Two weeks ago I wrote a blog post arguing that DevOps is not just about culture (which, of course, is at the heart of DevOps) but also about aligning the right tools with the culture. Even though I don’t claim a single prescription for handling DevOps, some felt I implied specific tools to be DevOps tools. I definitely agree with industry thinking that the needs of different organizations are different and no single tool can be offered as a prescription for DevOps. However, I still stand by my argument that one needs to align the right tools with the culture to reap the full benefits of DevOps. Any non-alignment or mis-alignment will lead to more pain instead of helping IT.
Having said that I want to take on the idea that only configuration management tools are the right DevOps tools. In fact, I would go a step further and claim that you need to look beyond basic configuration management tools to fully implement DevOps in your organization. Early discussion on the DevOps focussed on configuration management tools because of the early success of VM based clouds. Also, most of the DevOps punditry came from Ops focussed people. With increasing enterprise adoption of PaaS and with the emergence of Docker as the industry standard for application packaging and portability, it is important for us to broaden the toolkit IT uses to implement DevOps successfully inside their organization.

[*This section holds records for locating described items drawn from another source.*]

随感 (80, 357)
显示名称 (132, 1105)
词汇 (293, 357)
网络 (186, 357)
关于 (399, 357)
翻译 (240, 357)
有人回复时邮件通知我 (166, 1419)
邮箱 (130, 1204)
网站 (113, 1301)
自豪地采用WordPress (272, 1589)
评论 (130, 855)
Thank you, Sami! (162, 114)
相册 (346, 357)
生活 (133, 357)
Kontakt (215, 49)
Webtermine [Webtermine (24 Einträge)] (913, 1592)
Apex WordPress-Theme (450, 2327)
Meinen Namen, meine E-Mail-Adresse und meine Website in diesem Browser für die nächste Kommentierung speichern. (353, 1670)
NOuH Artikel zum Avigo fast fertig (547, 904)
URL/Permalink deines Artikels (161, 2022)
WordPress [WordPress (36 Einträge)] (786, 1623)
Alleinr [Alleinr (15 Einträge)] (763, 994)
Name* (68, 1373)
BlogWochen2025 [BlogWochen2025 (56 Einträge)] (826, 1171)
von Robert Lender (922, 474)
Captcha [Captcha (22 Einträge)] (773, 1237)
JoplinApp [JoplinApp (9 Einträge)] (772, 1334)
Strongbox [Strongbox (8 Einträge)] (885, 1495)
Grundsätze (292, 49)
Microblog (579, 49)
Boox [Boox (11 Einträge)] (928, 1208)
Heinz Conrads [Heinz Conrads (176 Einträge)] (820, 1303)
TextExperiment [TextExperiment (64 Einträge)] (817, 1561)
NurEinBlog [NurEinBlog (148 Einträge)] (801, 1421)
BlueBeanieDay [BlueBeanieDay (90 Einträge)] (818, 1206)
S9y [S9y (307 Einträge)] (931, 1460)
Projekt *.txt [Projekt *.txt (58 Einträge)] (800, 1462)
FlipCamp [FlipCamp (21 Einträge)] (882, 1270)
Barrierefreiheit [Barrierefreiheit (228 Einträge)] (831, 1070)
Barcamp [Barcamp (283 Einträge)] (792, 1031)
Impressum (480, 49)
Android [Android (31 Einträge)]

Docker and PaaS as enabler of DevOps
Docker is fast emerging as a standard for application containers and an active ecosystem is developing around the open source project. In the InfoQ Virtual Round Table, the moderator asked the panelists about the relationship between PaaS, Containers and DevOps. I gave the following response:
For me, it is pretty simple. PaaS is the enabler of DevOps and Containers are the underlying standardized components
This is exactly the point I want to highlight in this post. We need to look beyond Virtual Machines and Configuration Management tools for planning the DevOps strategy. Before someone pounces on me, let me be clear, I am not saying we should not use configuration management tools. I’m arguing that we look beyond those tools and select the appropriate tools. With Virtual Machines, config management tools helped establish DevOps culture by establishing similar environments from development to production. However, as pointed out in this article, things can go astray or become unnecessarily complex. Any mis-alignment of shared goals due to such factors limits the benefits of DevOps.
It is easy to replicate environments across development, testing, QA, and production with basic configuration management tools but it becomes unnecessarily complex when you try to manage the lifecycle of the middleware components or the applications using the same tools. I believe it is beneficial to think in terms of “better encapsulation” instead of vanilla virtual machines, like containers. This is where Docker comes into picture with a lightweight open source application container. Docker, along with configuration management tools and PaaS tools, will can emerge as the backbone DevOps strategies. It will do a better job of ensuring consistency across development, testing and production environments without increasing complexity.
This is exactly why I have argued that Modern Enterprises need not be unnecessarily complex. This is exactly why I like it when someone talks about Docker as a framework for DevOps. In short, as you plot your DevOps strategy, broaden your search for tools and consider tools offering higher order abstractions while also enabling seamless collaboration including this one. Fortunately, DevOps doesn’t stop with culture and a few VM-centric tools.